ドーピングによる出場停止が10年では甘い、と言っているのは筋肉の発達は一度ドーピングをすると優位性がかなり長期間保たれるからです。一生ともいわれています。これは当然テストステロン等も一緒です。本当に幼いころに薬物治療をしないと身体的男性優位性は残りますし、値に閾値を設けても、その値は女性としてはマックスに近いものだとすればドーピングと一緒です。
そのある意味においてチート状態の選手が自らのカテゴリーに侵入してくるわけです。これってどうなんでしょう?
ジェンダー論的には男性と女性の区別に反対しているなら、別にいいんでしょうか。原理主義的なジェンダー論であれば、身体的な能力的な遺伝子差を否定するなら当然そうですね。極論ですけど。
言い換えると「トランス女性は女性と同一なのか、トランス女性なのか」という議論になると思います。
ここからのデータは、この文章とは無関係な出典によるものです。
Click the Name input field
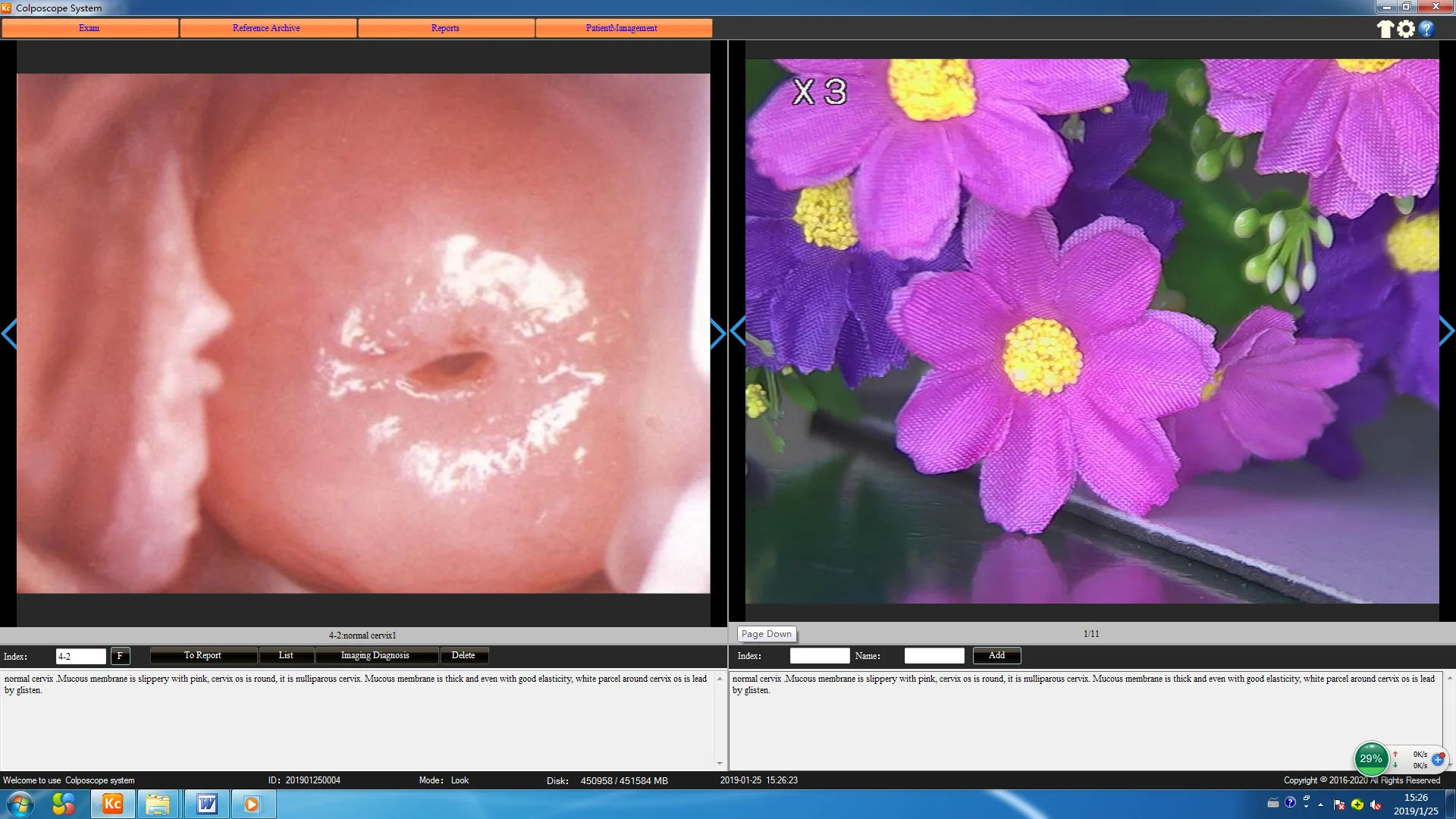[934, 656]
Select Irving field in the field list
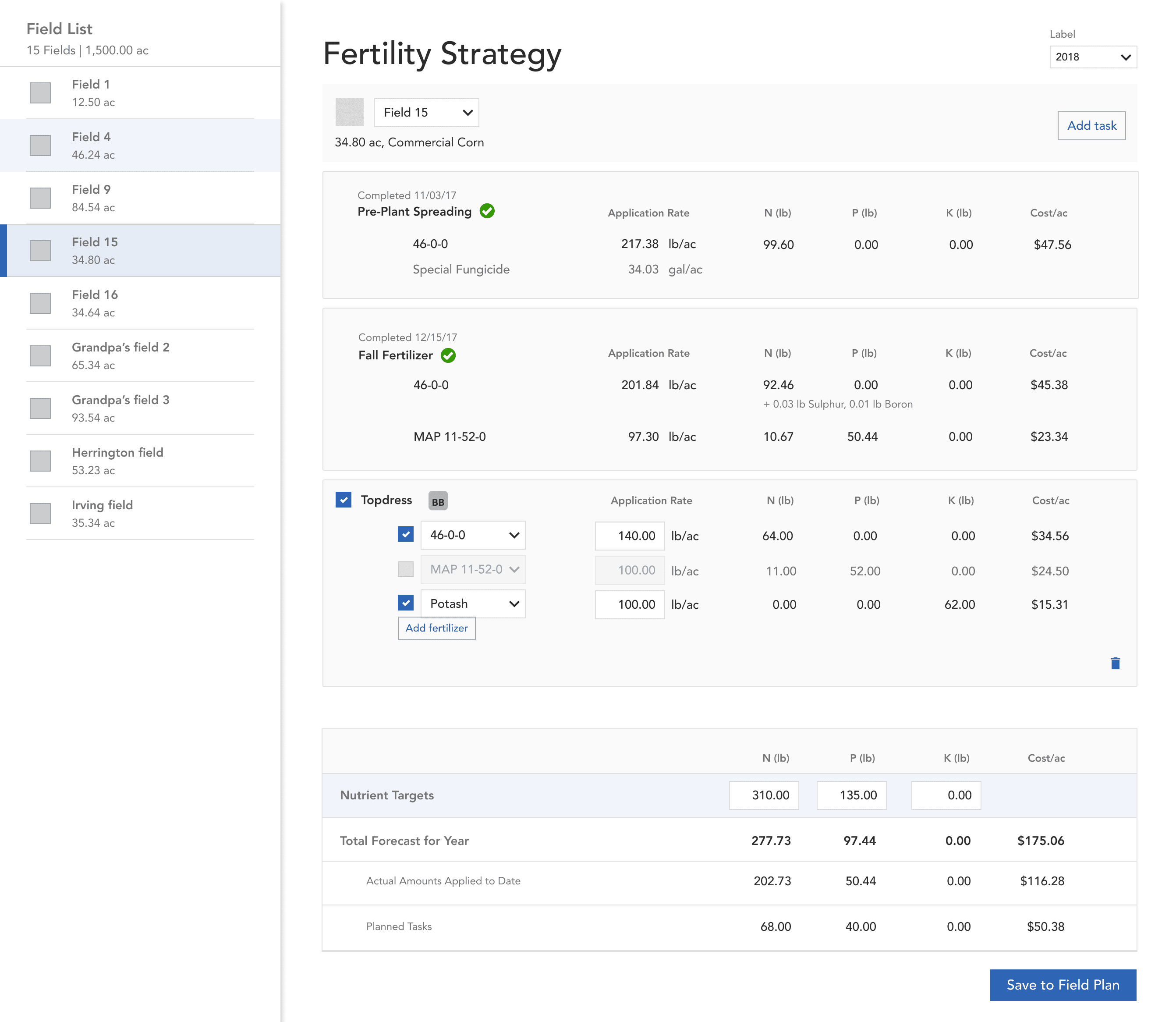The width and height of the screenshot is (1176, 1022). pyautogui.click(x=140, y=513)
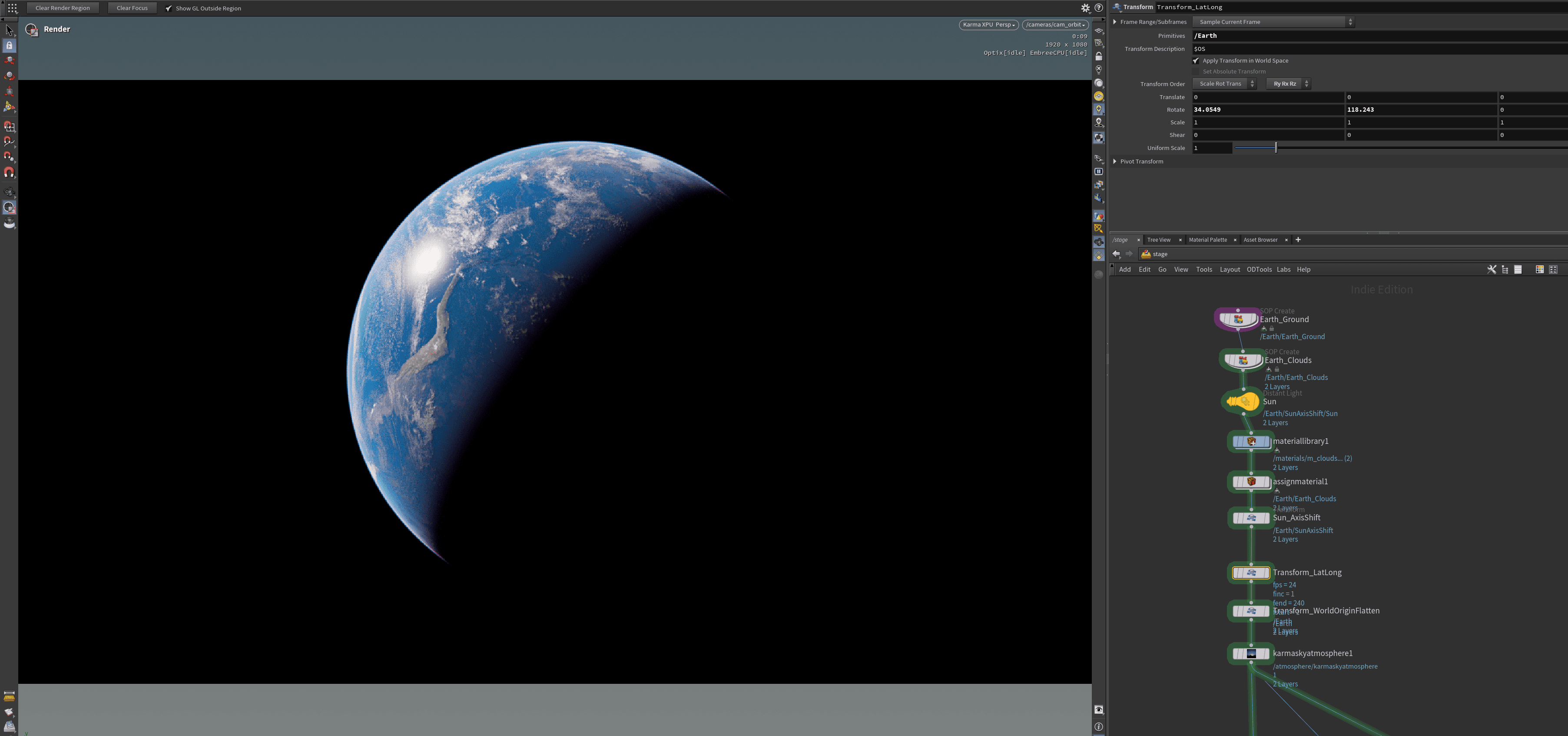Toggle Show GL Outside Region checkbox
This screenshot has height=736, width=1568.
[169, 9]
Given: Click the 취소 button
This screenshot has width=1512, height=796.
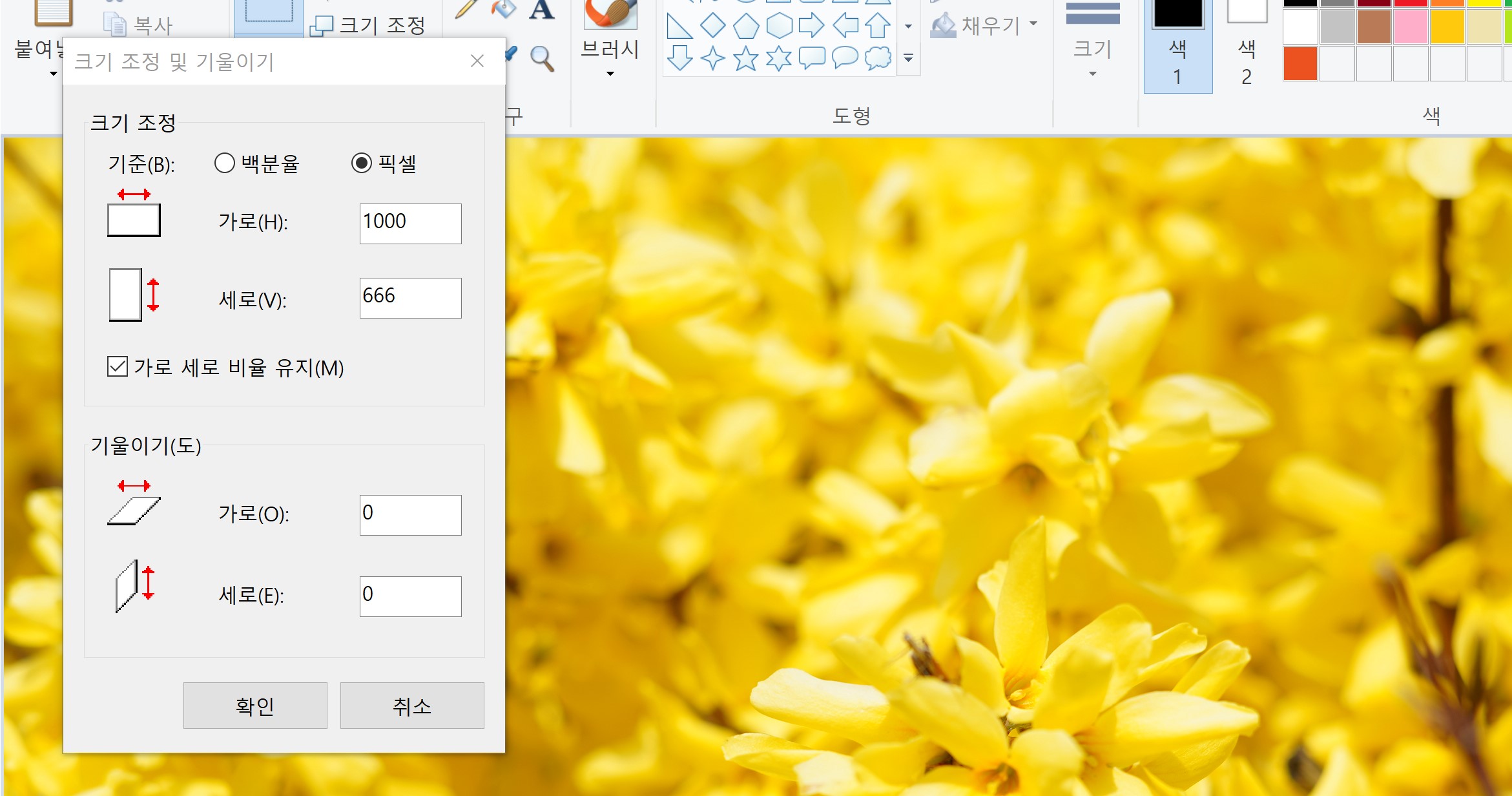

トランス女性と言うレッテルですら否定し、女性と一緒だというならスポーツ参加は当然女性でしょう。ですが、女性参加選手のボイコットがアメリカで続いているのが現状ですし、トランス女性との体格差でボクシングやサッカーの大会で障害が残るレベルの事故が起きているそうです。 それはもともと遺伝子が同じ性だった場合でも起こりえる、として排除すべきなんでしょうか。
そしてこれはもっと大事なことですが、性行為は18歳以下はできないと言っているのに、国籍は20歳で判断するのに、性的な自認による治療は思春期前でもいいんだ、という疑問もあります。それこそ身体も心も安定する20歳以降に判断すべき問題でしょう。薬物や手術ならなおさらです。そのレギュレーションを思春期前からの治療としていいのか、という議論も聞こえてきません…が、これは別の話なのでこれくらいで。
このトランス女性の女子スポーツ参加の議論において驚くべきことにフェミニズムサイドとしては…とひとくくりにするのもおかしいですが、まず大きな声で異論があがりません。子供を心配する親とか議員などからの声はあがりますが、フェミニストとしてどういう見解を取るかがマスコミなどで報道されないし、ネットを調べても非常に少数です。
アメリカなどのSNSでは比較的さかんに議論が行われているようですが、国や州は共和党・民主党の括りの影響が大きすぎて、べき論になってしまっています。カナダなどは有無を言わさず、という感じです。日本において聞こえてくるのは、ハリーポッターの作者J・K・ローリング氏やテニスのナブラチロワ氏などがはっきりフェミニストとして反対意見を表明しているくらいでしょうか。
この件についての議論の少なさ、目に触れる機会の少なさは、女子スポーツという定義を根底から覆すものであると同時に、LGBTQの議論やフェミニズムの議論が、しょせんは政治的利権的な思惑でしかないのでは?という疑念を抱かせるものです。男女の更衣室やふろ場どころではありません。
女性が青春のすべてをかけて時間と労力をつぎこんだ努力がどうなるかという問題です。
もし、トランスジェンダー女性の参加を是とするなら、子供のころから女子にはちゃんとそういうものだと教えるべきだと思います。それでも、そのスポーツがやりたいならトランス女性参加前提で競技への向き合い方を考えるでしょうし、人生をかける人のリスクは減らせるでしょう。